Показано 1 из 3 страниц

1 2 3


Пролог.


       
       - Смотри, они целуются, - Штырь показал на небо, - обсидиан с серебром. Такое бывает редко.
       - Ну, все же бывает, - Талли даже не повернул головы, он продолжал драить ствол своего большого ружья. Глупое дело, ружье никогда не выстрелит. Никто не придёт, место скрыто идеально. Отрекшиеся приложили массу усилий, создавая Небесные Стены, из воздуха. Муха не пролетит. Ведь, чтобы пролететь, она должна исполнить особый обряд. Ну или быть Обещанным. Ну или сидеть на Обещанном.
       Бестолковая работа, никому не нужная.
       Его отец, отец его отца, отец отца отца и далее далее далее сидели вот так в сторожке у самых ворот и тоже чего-то ждали. И так же драили ружья. На случай. Какой такой случай?
        Талли вздохнул:
       - Возьми лучше веник и вымети грязь. А то видишь, как натоптали.

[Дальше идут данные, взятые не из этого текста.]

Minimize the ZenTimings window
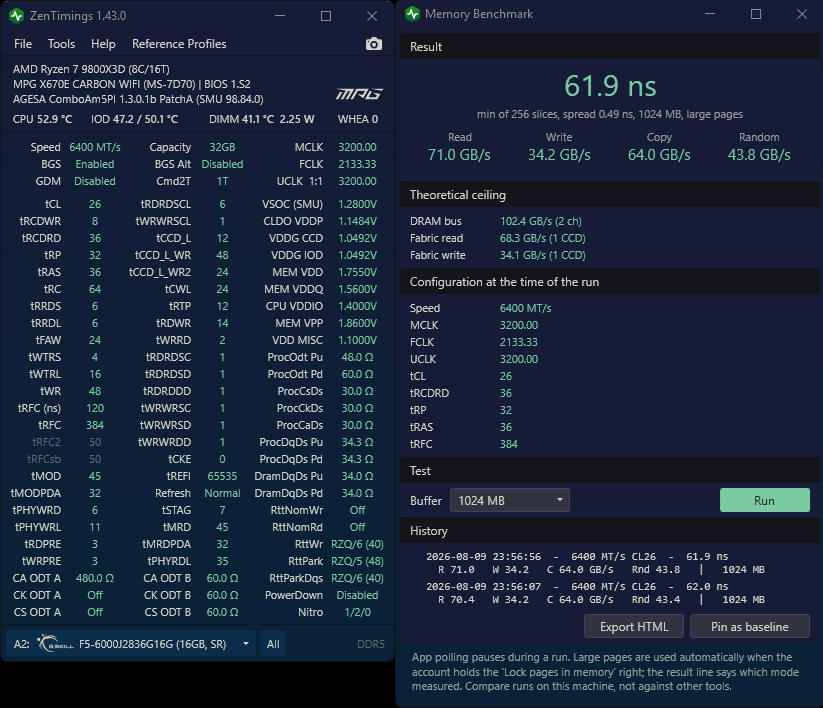823x708 pixels. [280, 16]
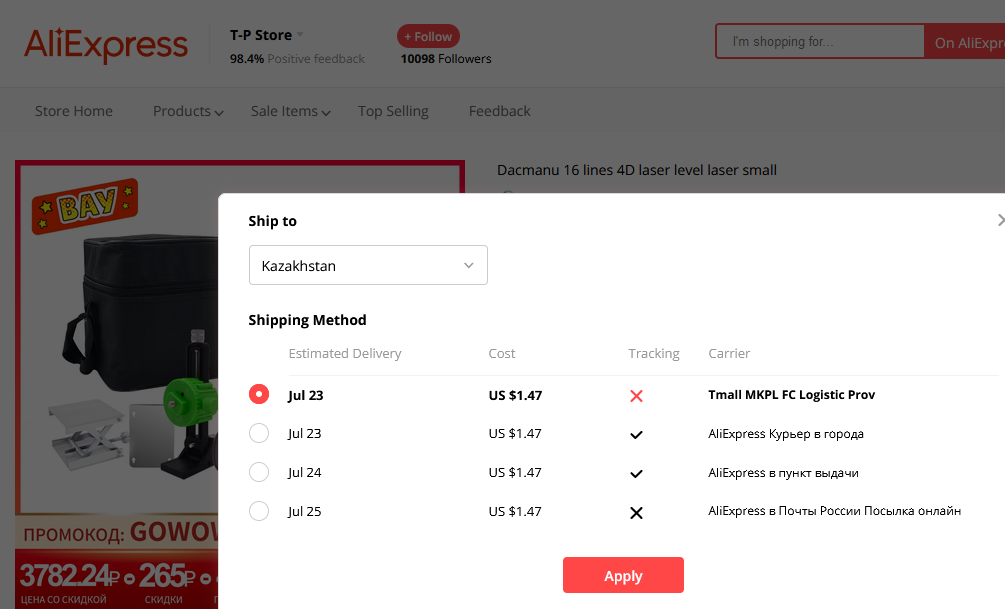
Task: Click the tracking checkmark for пункт выдачи
Action: (x=636, y=474)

       - Вот еще, веник. Придумал. Мы убираемся только после обсидианового полнолуния. Запустят Обновление, все станет чисто, и прибираться будет не нужно.

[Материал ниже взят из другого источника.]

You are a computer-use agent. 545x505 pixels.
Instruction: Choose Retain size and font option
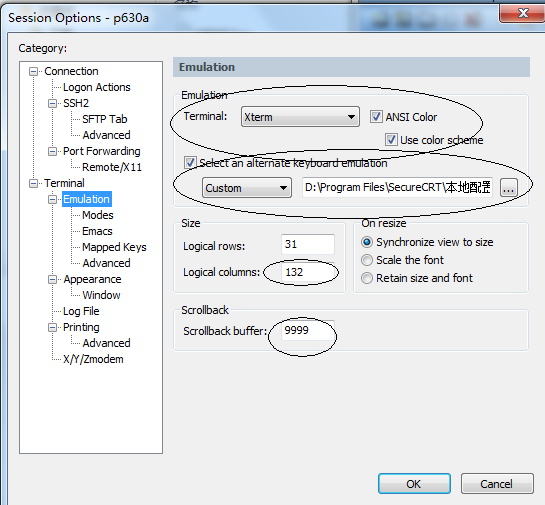[x=367, y=278]
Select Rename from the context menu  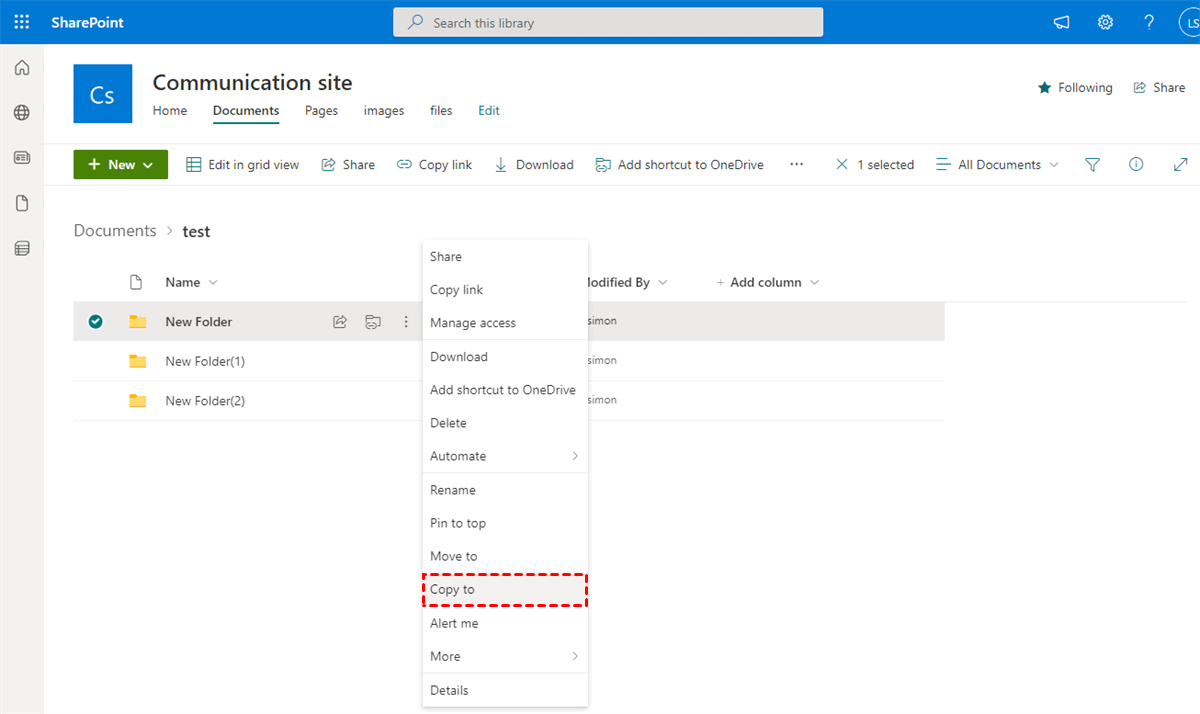[453, 490]
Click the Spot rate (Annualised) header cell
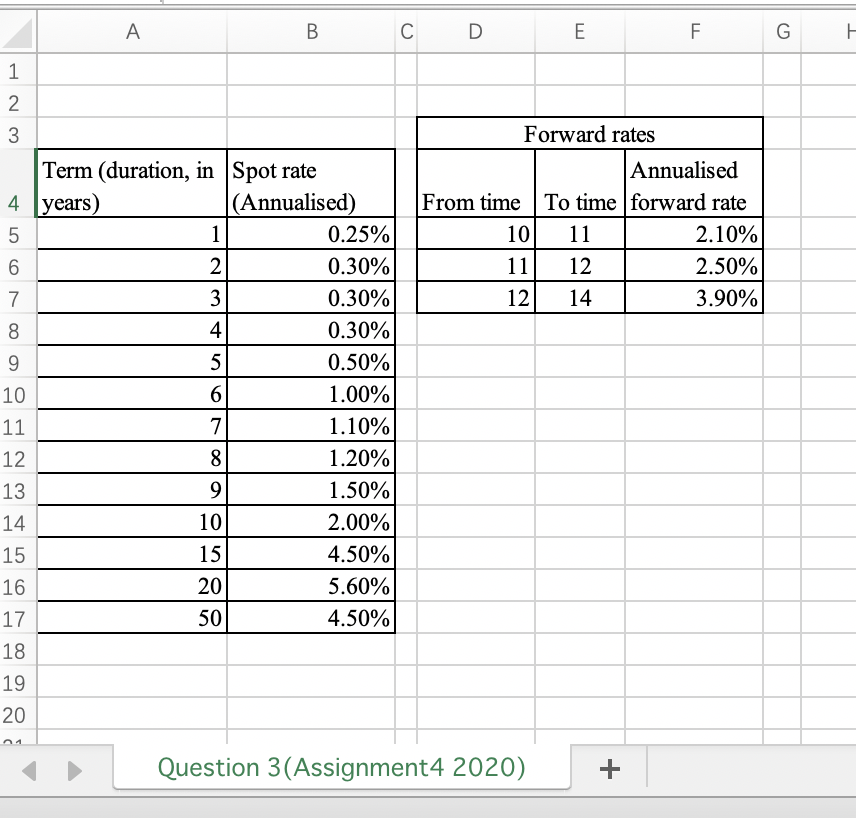Image resolution: width=856 pixels, height=818 pixels. pos(311,185)
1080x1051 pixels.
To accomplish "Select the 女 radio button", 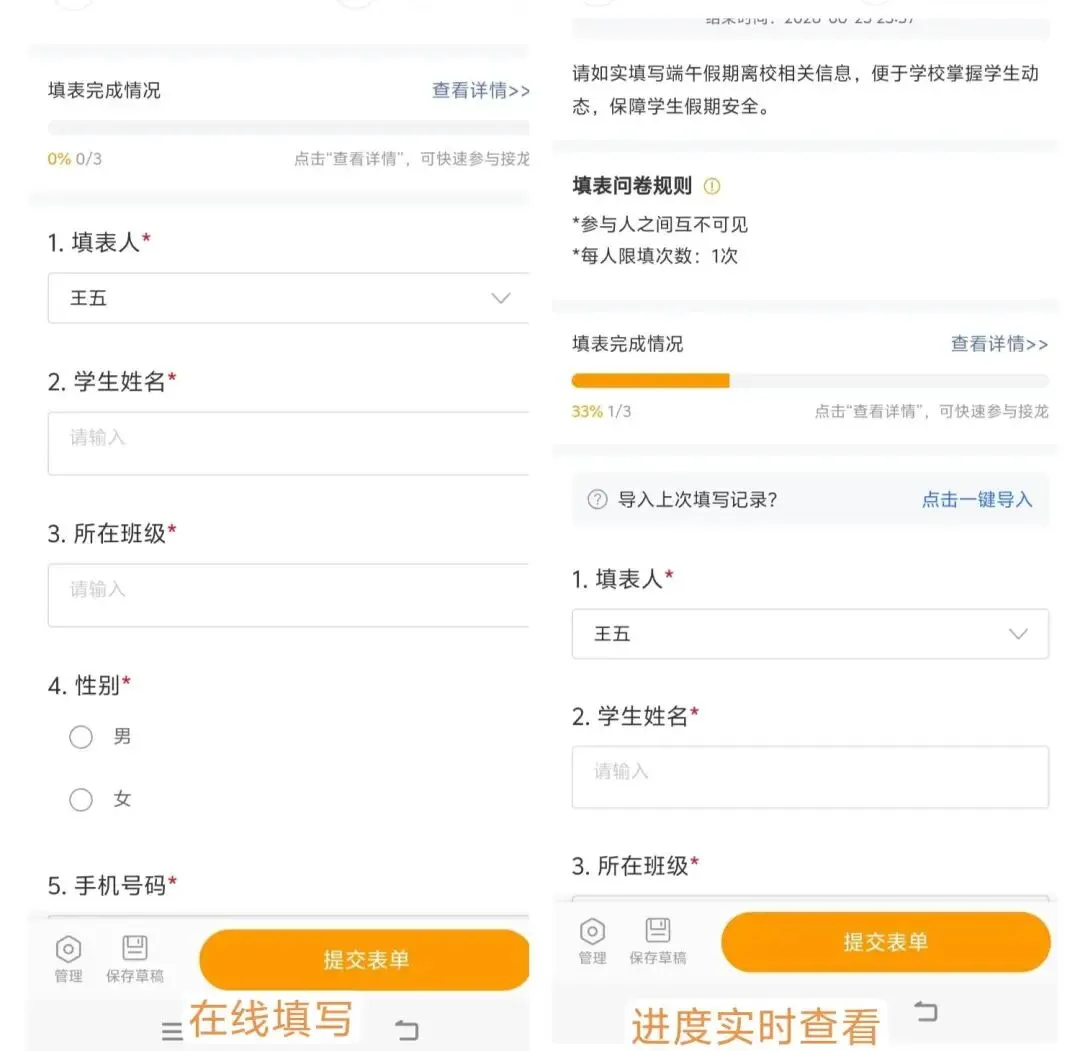I will pyautogui.click(x=81, y=800).
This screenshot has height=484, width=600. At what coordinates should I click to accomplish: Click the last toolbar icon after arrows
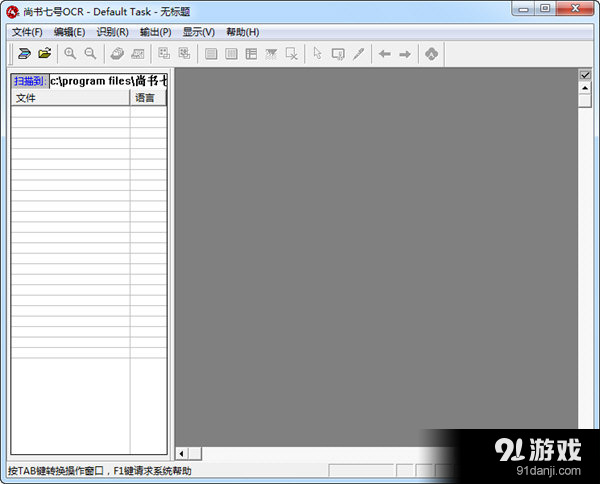[x=432, y=53]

       Талли задумался. Да, Отрекшиеся могут заснуть и во сне изменить это место, ведь отрекшиеся - сновидцы, только слишком уж вредные и высокомерные, такими их и считают по ту сторону Стен, называя Хаоситами (и он с ними в общем согласен). Тогда все будет чуть по другому и чисто. Но такое тоже случается редко, почти так же редко, как поцелуй этих лун. Хотя какой это поцелуй - обсидиановая проходит перед серебрянной. Друг друга они не касаются. Но всем почему то важен не момент затмения, а момент "поцелуя". Ха. Он усмехнулся.

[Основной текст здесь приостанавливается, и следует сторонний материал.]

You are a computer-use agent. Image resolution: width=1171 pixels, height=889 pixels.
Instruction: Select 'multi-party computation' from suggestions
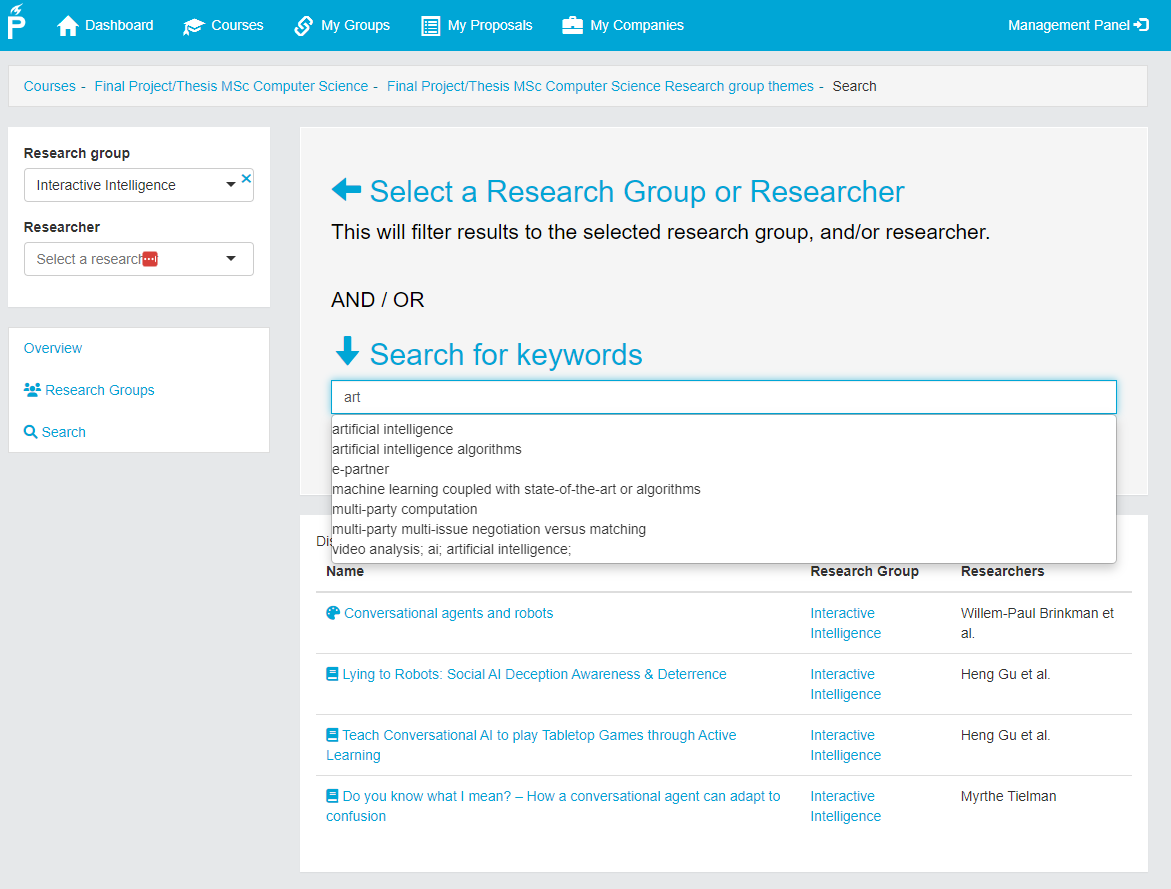point(405,509)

       Все эти сказки про Обещанного. Типа когда поцелуются...
       - Слушай, ты не обиделся, не? - Штырь со своими гнилыми зубами сел у ружья и обдал нездоровым дыханием. Талли чуть сморщился:
       - Нет, не обиделся. Нет... Приберись. Все таки приберись, - добавил он тихо, - все же я старший. А то никакой тебе, понимаешь, субординации. Никакого тебе уважения.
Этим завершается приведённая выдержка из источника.